Emerging proteomics profiling technologies hold enormous promise for illuminating new biomarkers. However, successful applications to human disease are still lacking. This is due, in large part, to the lack of a coherent, demonstrably successful pipeline enabling systematic building of credentialing information around biomarker candidate proteins emerging from discovery proteomics experiments. Here we developed an MS-intensive pipeline that coherently integrates high-performance LC-MS/MS, AIMS and SID-MRM-MS for biomarker candidate discovery, analytical qualification and quantitative verification, respectively, and applied the pipeline in the context of cardiovascular disease to yield novel cardiovascular biomarkers meriting further evaluation in large, heterogeneous patient cohorts. The discovery, qualification and verification steps systematically informed the next stage of the pipeline and the analyses took specific advantage of key attributes of the MS-based technology platforms used at each stage. An essential feature of this pipeline is transitioning from the analysis of proximal fluid (or tissue) for biomarker candidate discovery to peripheral blood for qualification and verification of candidates.
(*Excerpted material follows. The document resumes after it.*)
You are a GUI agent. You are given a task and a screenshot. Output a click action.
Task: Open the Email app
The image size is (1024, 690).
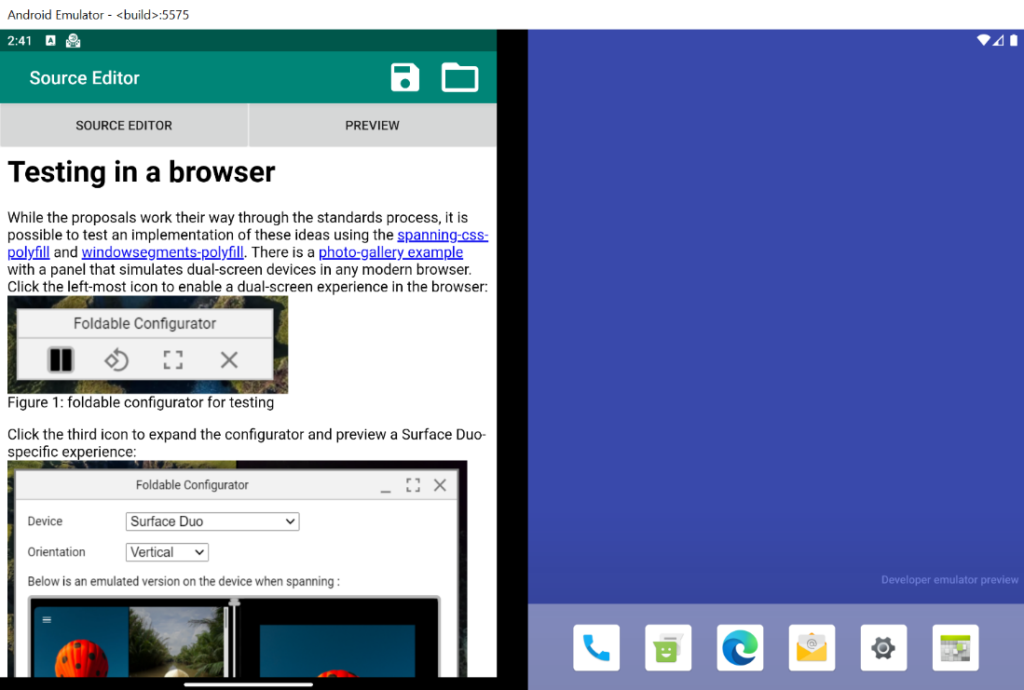click(x=811, y=647)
We applied our pipeline approach, beginning with discovery proteomics, to a unique clinical model of MI that allowed for precise kinetic analysis in patients who serve as their own biological controls. Coronary sinus catheterization provided the opportunity to sample directly from the organ of interest. This approach enabled the use of a proximal fluid of the heart for discovery of candidate biomarker proteins, rather than peripheral plasma where proteins arising from the myocardium would have been more diluted. The consistent temporal changes in the levels of candidate biomarkers within individual patients and in comparisons between patients () underscore the biological plausibility of the observed association between proteomic changes and MI. This study emphasizes the important point that small numbers of samples may be used for discovery if the effect size is large and if these initial findings can be followed up with methods (specifically AIMS and SID-MRM-MS) that enable large numbers of candidates to be further credentialed or discarded by analysis of additional patient samples. In the current study, we began with samples from three time points in three patients undergoing PMI, and focused on changes of at least fivefold in protein abundance before identifying a protein as a candidate. This experimental design enhanced our power to identify statistically meaningful changes. It is important to emphasize that the MS tools, data acquisition and analysis methods as well as the statistical tests used are not specific to this human model, but are broadly applicable to the analysis of any perturbational experiment, including the more common biomarker discovery paradigm in which cases and controls come from different patients.
Using untargeted, data-dependent LC-MS/MS–based proteomics for discovery, we identified 1,105 unique total proteins with two or more peptides and FDR ≤ 1.5% in the plasma from the coronary sinus, or 999 proteins after excluding immunoglobulins and common contaminants such as keratins. The identified proteins spanned ~6 or 7 orders of magnitude of abundance, based on detection of peptides from REG3, IGFBP4 and LCN2, all of which are known to be present at 1–130 ng/ml levels in the plasma of healthy people22
. Consistent with prior studies23,24
, our pipeline underscores the need for abundant protein depletion combined with extensive peptide- or protein-level fractionation before LC-MS/MS for identification of proteins present at low ng/ml range in plasma. In the present study, the nine discovery samples yielded >700 sample subfractions, necessitating ~2,800 h of instrument time on the Orbitrap for LC-MS/MS analyses. The resulting list of proteins detected with high confidence in plasma also adds to the list of high-quality studies of the human plasma proteome23,24
Qualification by AIMS is an essential element of our pipeline for biomarker prioritization (), providing a reliable and relatively high-throughput method to prioritize lengthy lists of biomarker candidate methods discovered in proximal fluids or tissues. AIMS, a targeted, label-free, relative quantification method, can be thought of as the MS equivalent of a highly multiplexed western blot. Using AIMS, we effectively configured 121 MS-based western blots in a single series of analyses without the need for antibody reagents. AIMS analyses in peripheral plasma, together with the temporal correlation analysis, qualified 52 of the 121 candidate proteins (43%) derived from discovery proteomics in the coronary sinus, thereby prioritizing the candidate list to focus critical resources for quantitative assay development by MRM-MS on those qualified protein biomarker candidates with a high likelihood for success in being detected and quantified in peripheral patient plasma.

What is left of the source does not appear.